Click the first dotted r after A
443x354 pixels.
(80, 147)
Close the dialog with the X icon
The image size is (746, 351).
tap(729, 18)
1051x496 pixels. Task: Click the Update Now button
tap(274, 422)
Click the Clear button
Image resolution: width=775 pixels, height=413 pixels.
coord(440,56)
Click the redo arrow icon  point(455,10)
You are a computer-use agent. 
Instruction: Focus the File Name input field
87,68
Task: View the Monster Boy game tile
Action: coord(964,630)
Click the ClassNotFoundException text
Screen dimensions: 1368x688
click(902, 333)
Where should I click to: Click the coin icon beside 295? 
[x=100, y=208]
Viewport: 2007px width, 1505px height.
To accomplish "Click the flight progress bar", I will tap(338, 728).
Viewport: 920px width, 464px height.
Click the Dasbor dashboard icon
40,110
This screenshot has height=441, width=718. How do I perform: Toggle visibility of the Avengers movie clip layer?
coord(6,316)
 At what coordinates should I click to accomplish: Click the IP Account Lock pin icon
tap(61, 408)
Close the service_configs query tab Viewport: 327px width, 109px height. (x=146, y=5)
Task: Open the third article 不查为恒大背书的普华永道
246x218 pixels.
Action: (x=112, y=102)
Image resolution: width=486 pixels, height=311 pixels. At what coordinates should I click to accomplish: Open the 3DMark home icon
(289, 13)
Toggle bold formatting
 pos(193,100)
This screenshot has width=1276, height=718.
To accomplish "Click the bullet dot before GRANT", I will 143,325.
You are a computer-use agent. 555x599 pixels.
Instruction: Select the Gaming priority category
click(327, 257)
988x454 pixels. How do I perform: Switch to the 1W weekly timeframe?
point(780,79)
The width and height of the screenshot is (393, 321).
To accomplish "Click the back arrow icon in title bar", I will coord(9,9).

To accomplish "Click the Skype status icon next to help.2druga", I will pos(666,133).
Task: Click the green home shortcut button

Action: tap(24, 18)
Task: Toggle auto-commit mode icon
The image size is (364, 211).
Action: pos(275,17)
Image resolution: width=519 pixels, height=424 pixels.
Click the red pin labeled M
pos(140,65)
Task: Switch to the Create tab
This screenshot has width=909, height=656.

__________________________________________________

Requirement: Quote the line that contains "The image size is (364, 211)." and each line after it through the end of the data, exactly, leaving out everything else.

Answer to this problem:
The image size is (364, 211).
Action: pos(275,17)
Image resolution: width=519 pixels, height=424 pixels.
Click the red pin labeled M
pos(140,65)
Task: Switch to the Create tab
This screenshot has width=909, height=656.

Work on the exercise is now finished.